Copy every line of text in the data below word for word, and leave the pictures out of your answer.

* * * * * * *

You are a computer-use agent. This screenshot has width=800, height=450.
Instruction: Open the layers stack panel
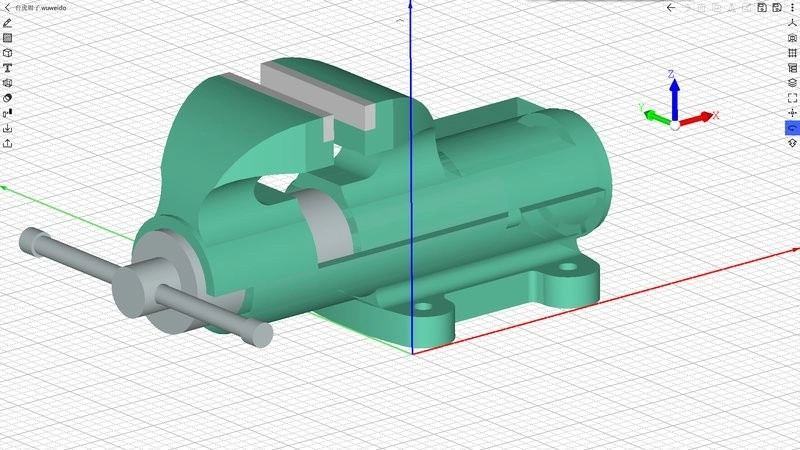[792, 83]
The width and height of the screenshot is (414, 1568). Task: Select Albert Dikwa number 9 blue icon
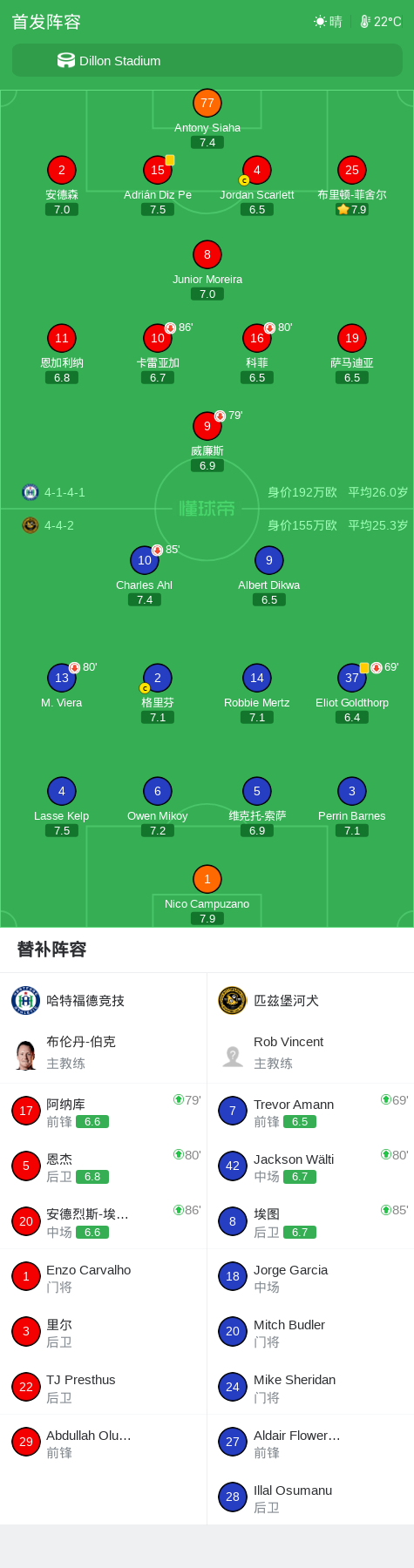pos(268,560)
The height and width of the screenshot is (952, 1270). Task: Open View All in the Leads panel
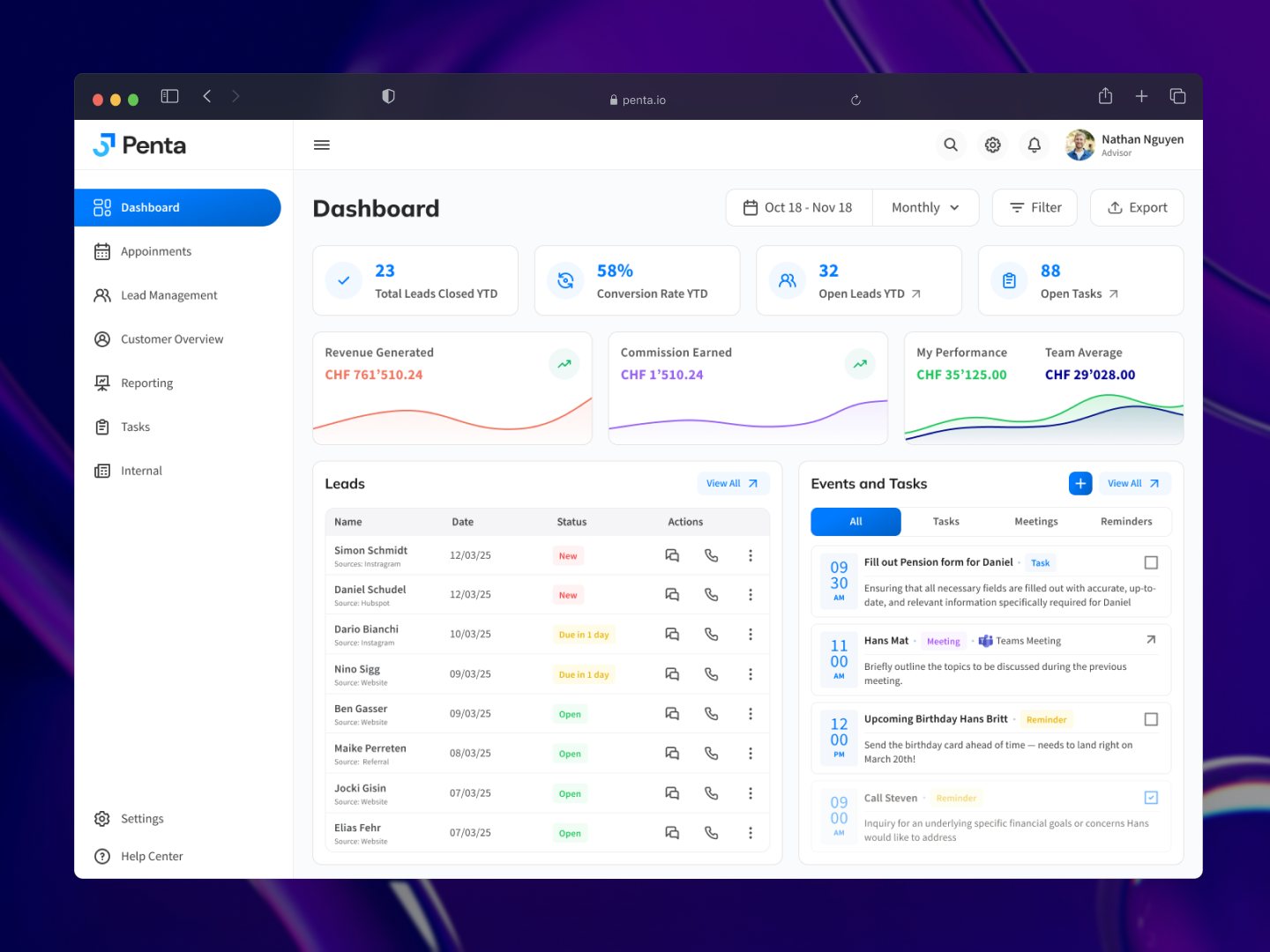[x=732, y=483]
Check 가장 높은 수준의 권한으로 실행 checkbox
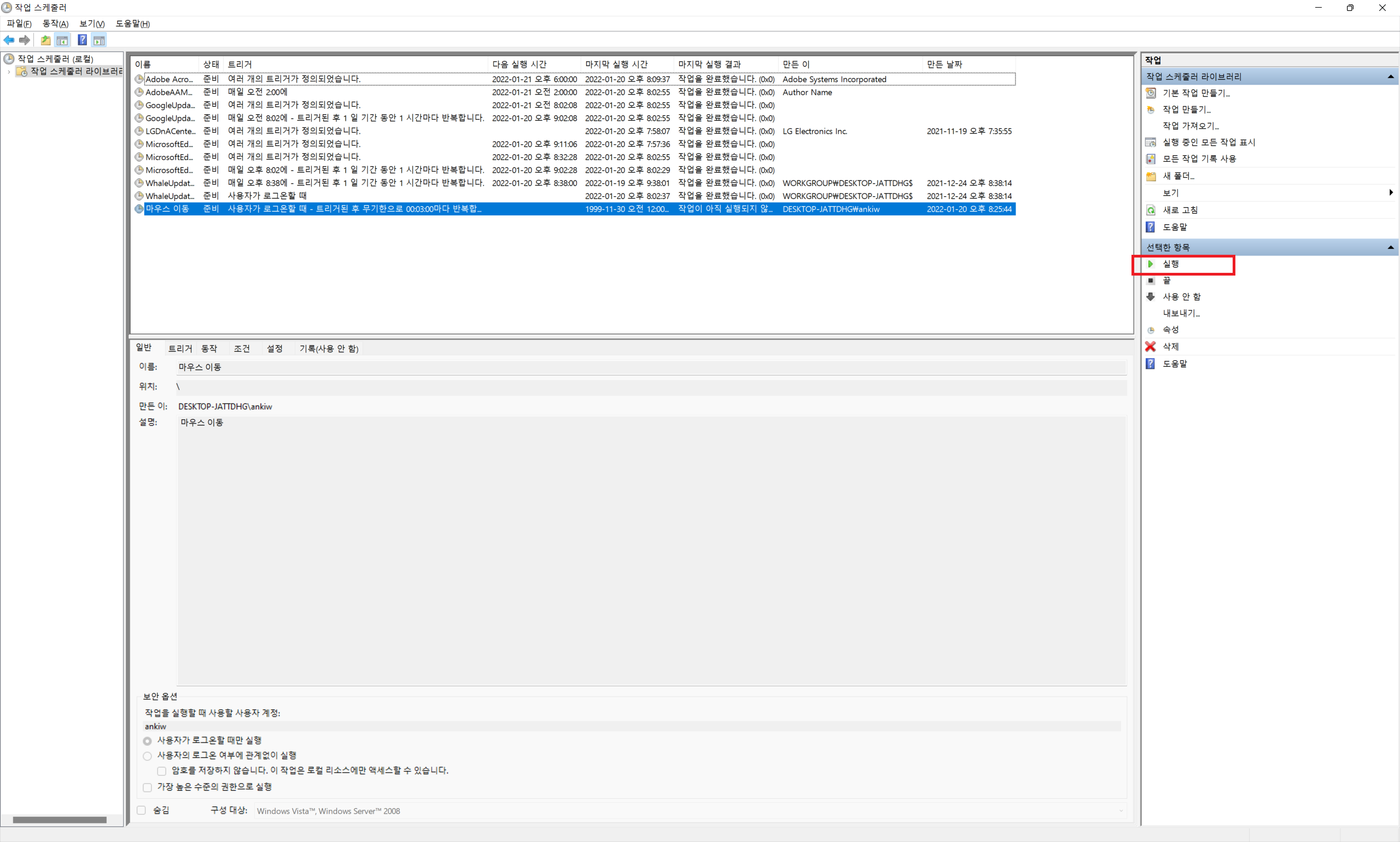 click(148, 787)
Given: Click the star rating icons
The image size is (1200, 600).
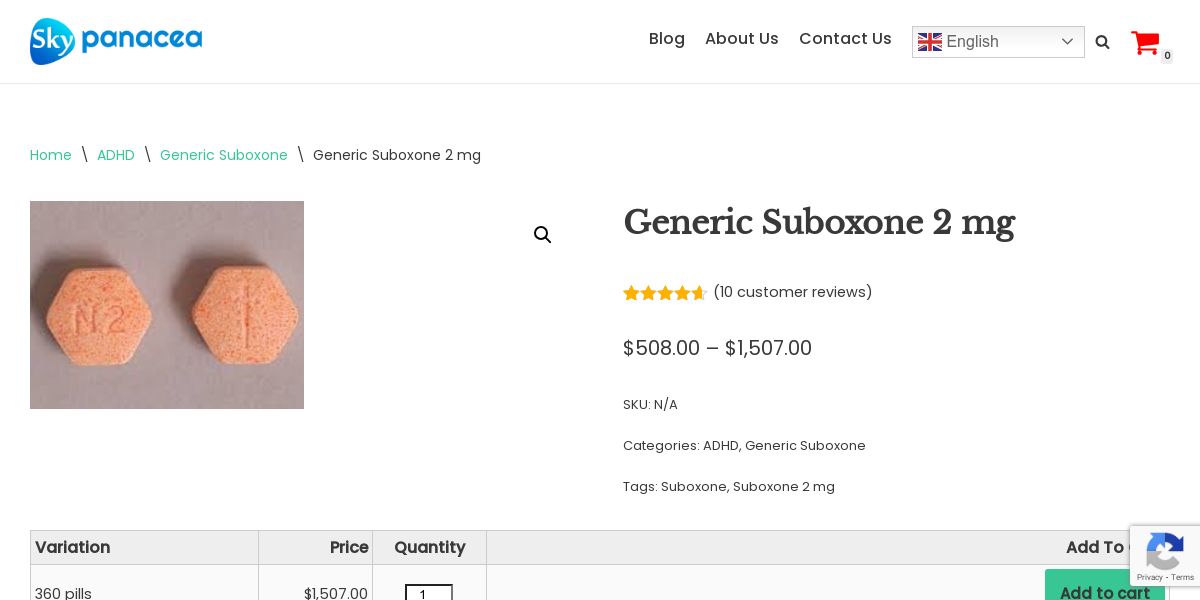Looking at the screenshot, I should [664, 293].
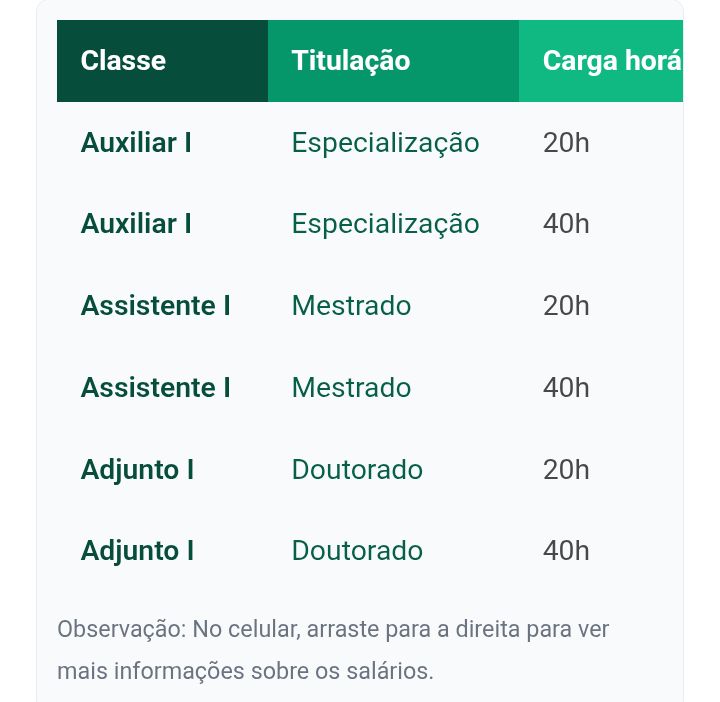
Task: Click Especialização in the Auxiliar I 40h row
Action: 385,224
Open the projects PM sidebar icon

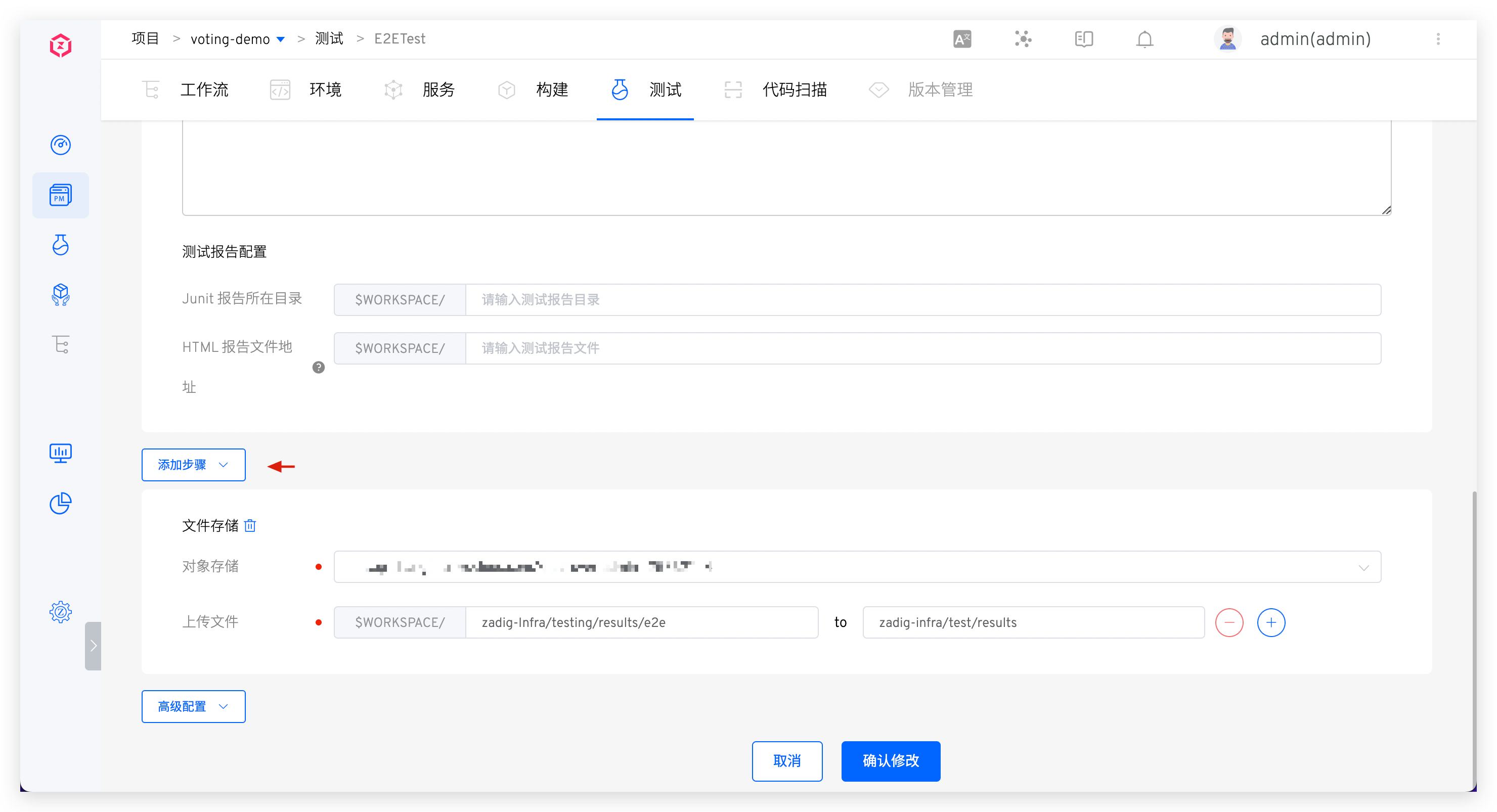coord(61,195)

* * * * * * *

▸ Solution to this task
You are a computer-use agent. This screenshot has width=800, height=450.
Instruction: Open the layers stack panel
[792, 83]
The width and height of the screenshot is (414, 1568). Task: Select Albert Dikwa number 9 blue icon
pos(268,560)
The height and width of the screenshot is (952, 1270). Task: Open View All in the Leads panel
[x=732, y=483]
Check 가장 높은 수준의 권한으로 실행 checkbox
 click(148, 787)
Given: Click the star rating icons
The image size is (1200, 600).
Looking at the screenshot, I should [664, 293].
Task: Click Especialização in the Auxiliar I 40h row
Action: 385,224
Open the projects PM sidebar icon

coord(61,195)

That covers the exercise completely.